Dataset excerpts:

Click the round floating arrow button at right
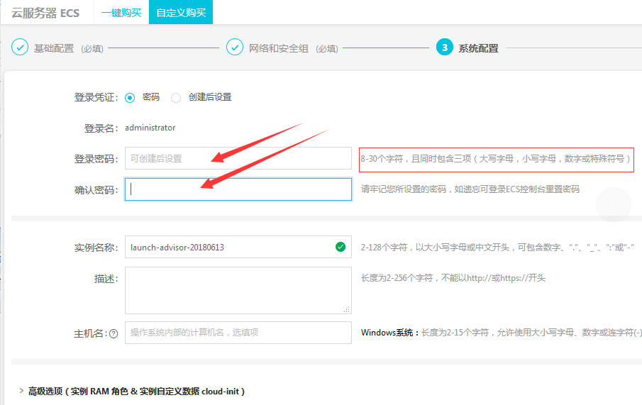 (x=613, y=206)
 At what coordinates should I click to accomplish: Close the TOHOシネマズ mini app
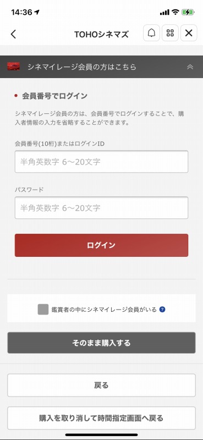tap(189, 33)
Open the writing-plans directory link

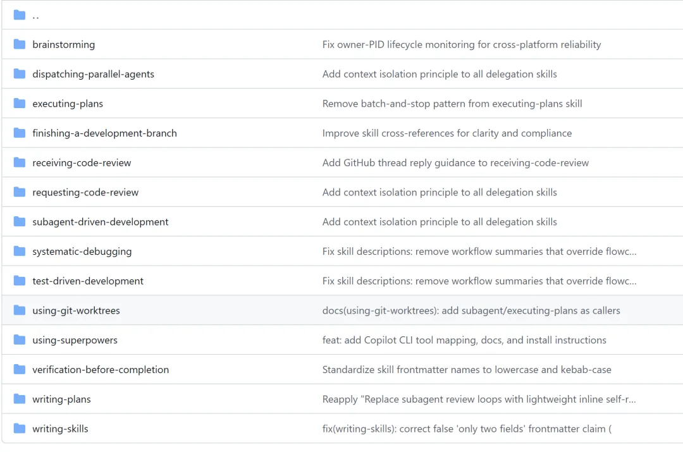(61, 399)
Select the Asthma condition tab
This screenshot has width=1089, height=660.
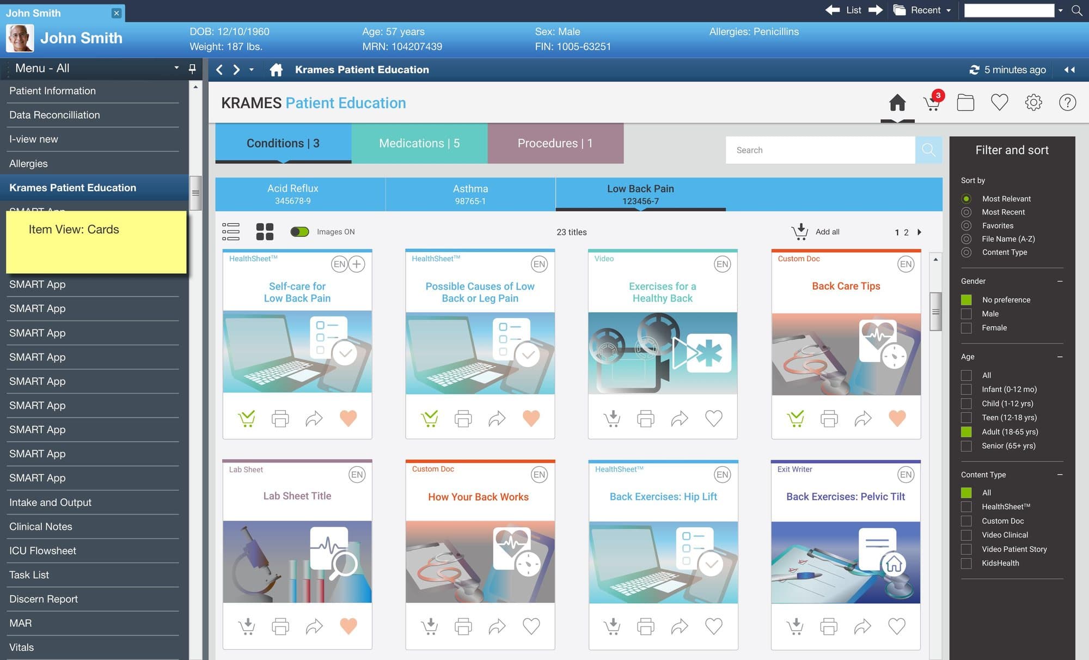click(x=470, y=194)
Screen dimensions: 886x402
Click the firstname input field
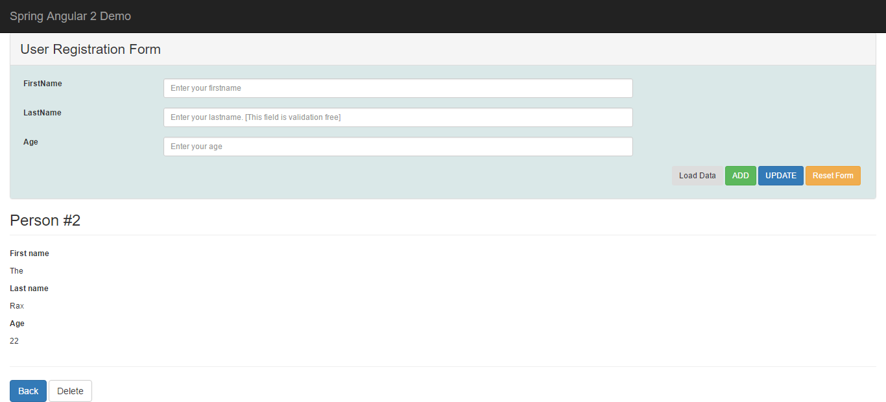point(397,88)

*Directions for this task*
Reproduce all of the data exactly; the pictures do not belong in the copy.

*Response box*
Click the round floating arrow button at right
 (x=613, y=206)
 At what coordinates should I click to accomplish: Close the TOHOシネマズ mini app
tap(189, 33)
Open the writing-plans directory link

(61, 399)
Select the Asthma condition tab
This screenshot has width=1089, height=660.
click(x=470, y=194)
Screen dimensions: 886x402
Click the firstname input field
point(397,88)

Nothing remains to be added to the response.